### Problem to work on
Copy all lines in the data that contain the string "agent".

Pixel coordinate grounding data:
========
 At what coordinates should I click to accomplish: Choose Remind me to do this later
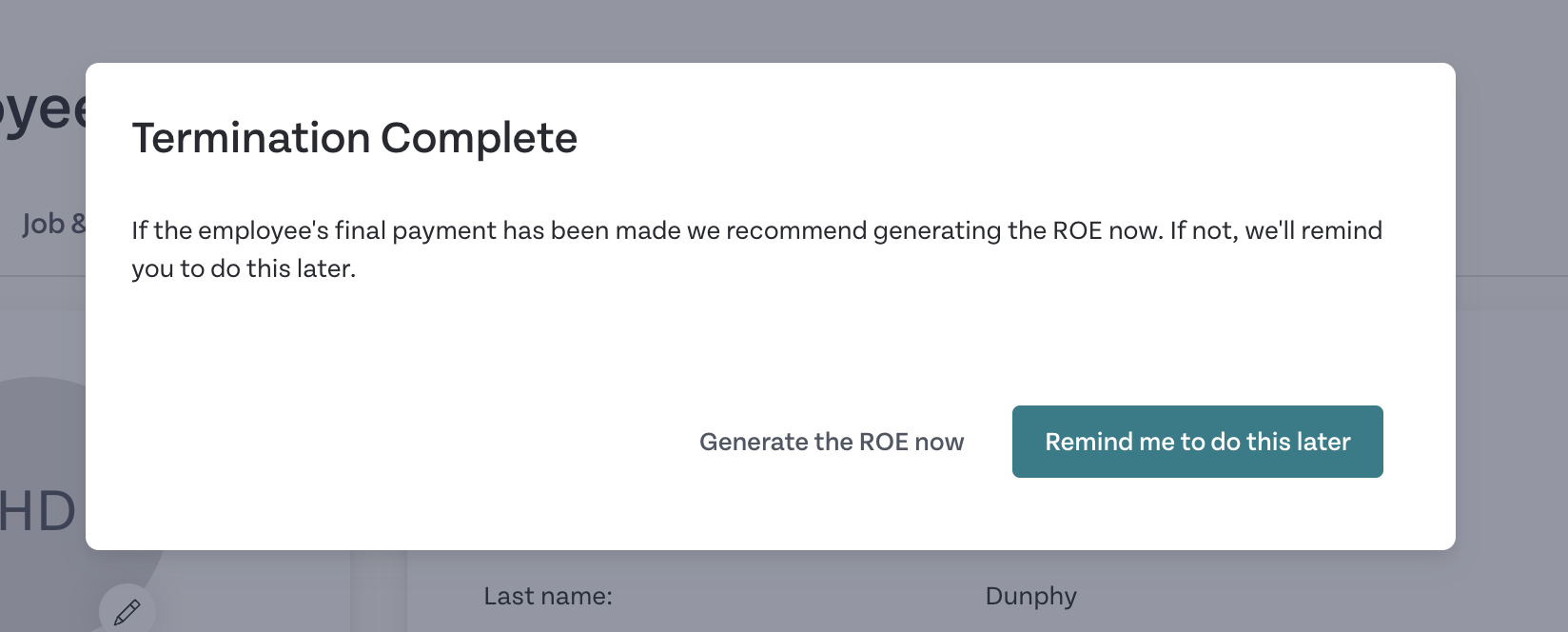(1197, 442)
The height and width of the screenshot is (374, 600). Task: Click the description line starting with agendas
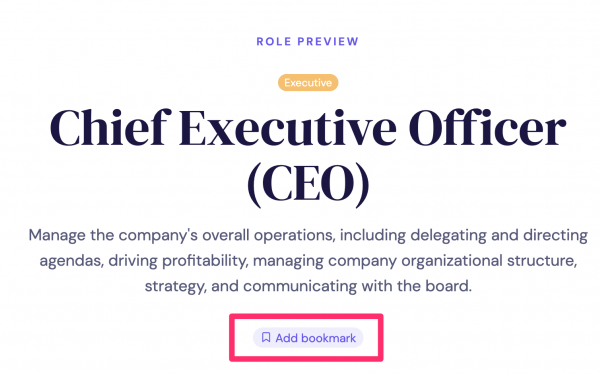(x=308, y=261)
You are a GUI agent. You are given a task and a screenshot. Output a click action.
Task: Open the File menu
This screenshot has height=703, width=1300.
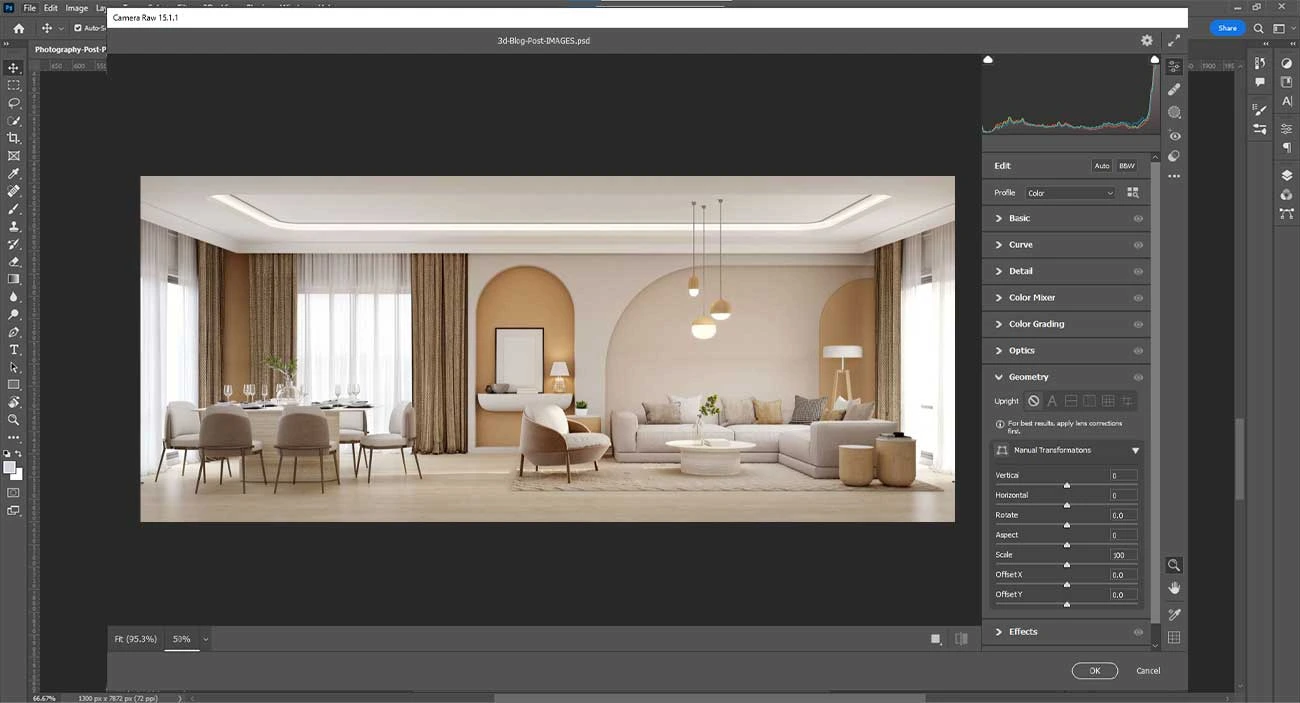[29, 8]
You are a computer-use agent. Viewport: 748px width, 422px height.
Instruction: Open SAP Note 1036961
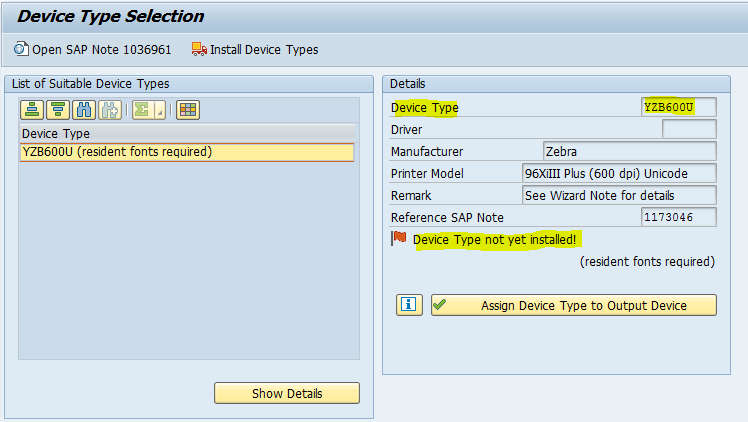coord(92,49)
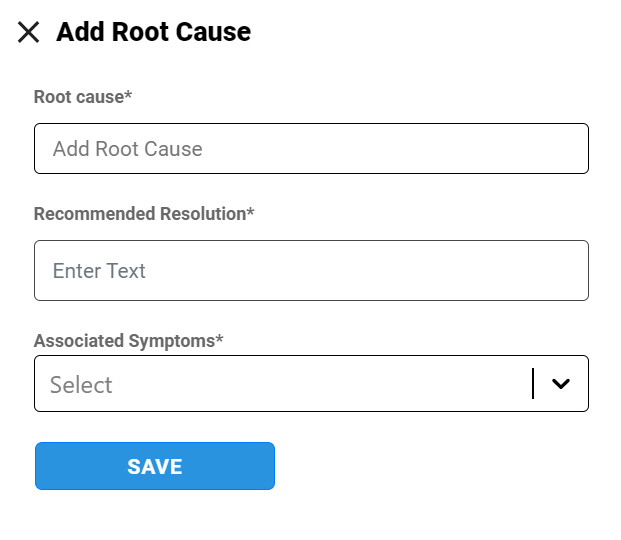621x540 pixels.
Task: Select the Root cause input box
Action: pyautogui.click(x=311, y=149)
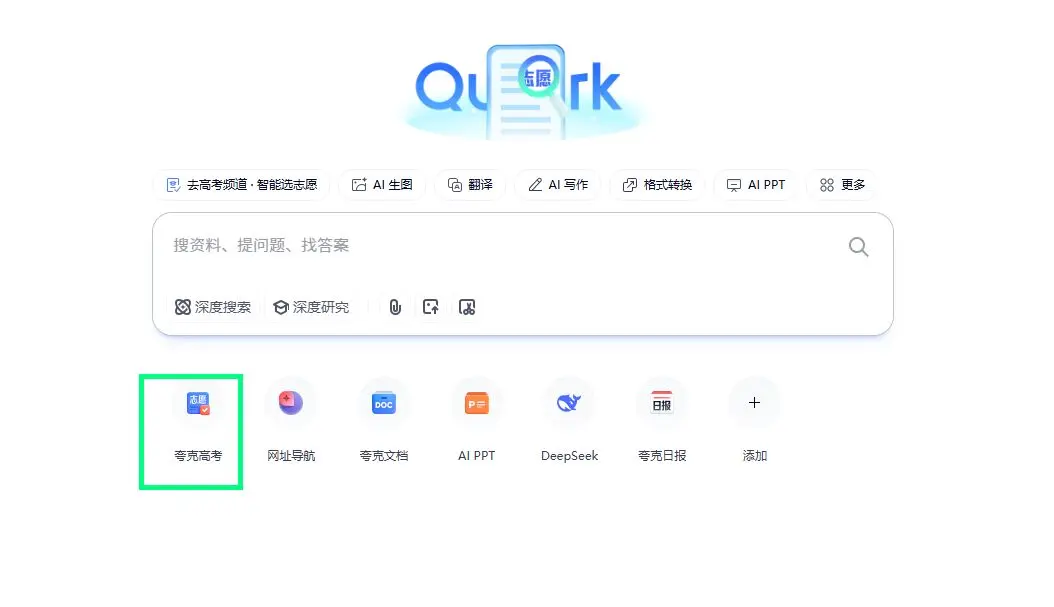Open the 夸克高考 shortcut icon
Screen dimensions: 1054x607
pyautogui.click(x=198, y=403)
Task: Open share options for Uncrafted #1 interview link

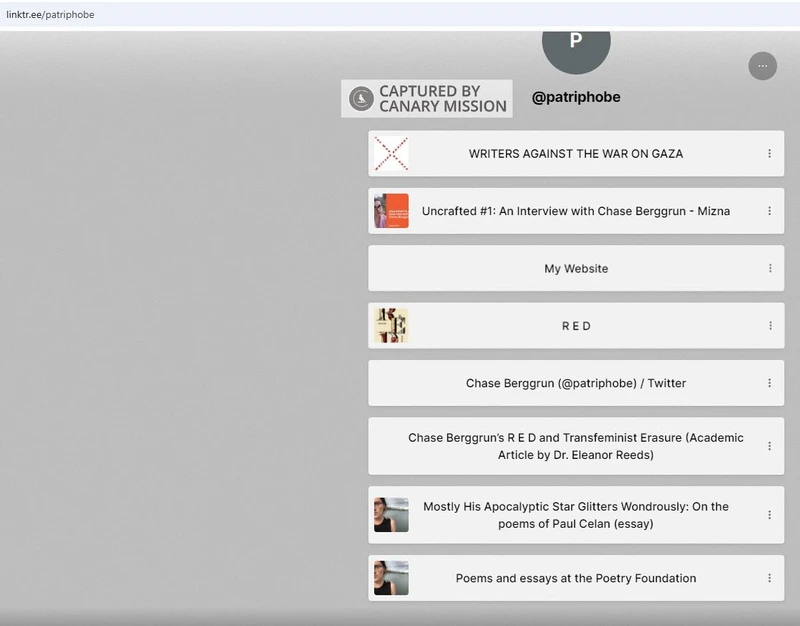Action: [769, 211]
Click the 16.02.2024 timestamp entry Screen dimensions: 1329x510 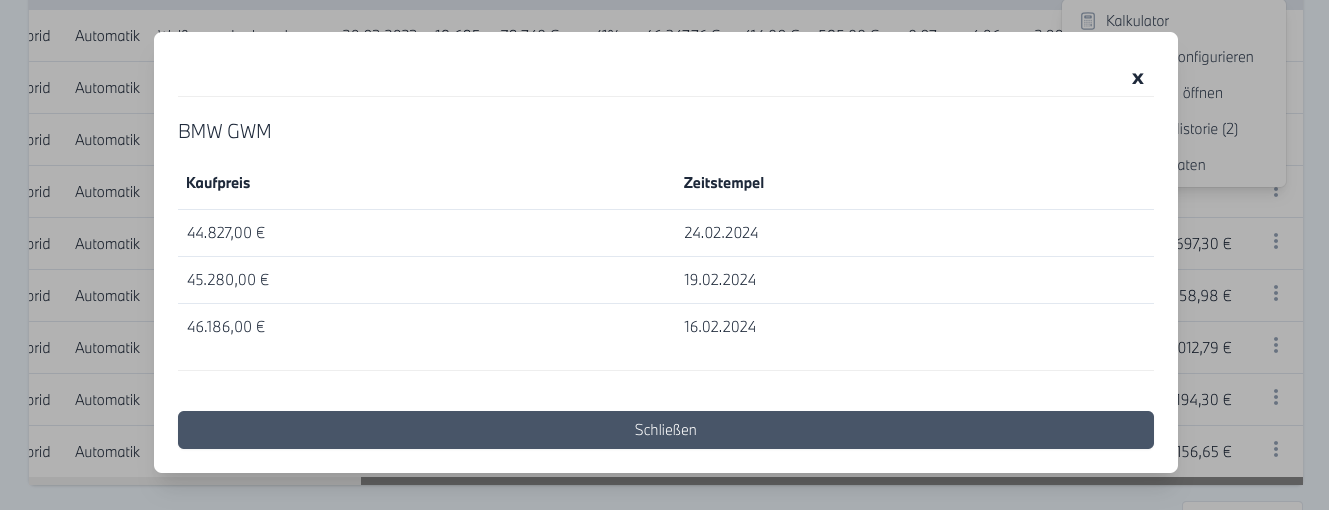click(x=720, y=327)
========
### Solution
You are a GUI agent. You are given a task and a screenshot. Output a click action.
You are a computer-use agent. Viewport: 748px width, 422px height.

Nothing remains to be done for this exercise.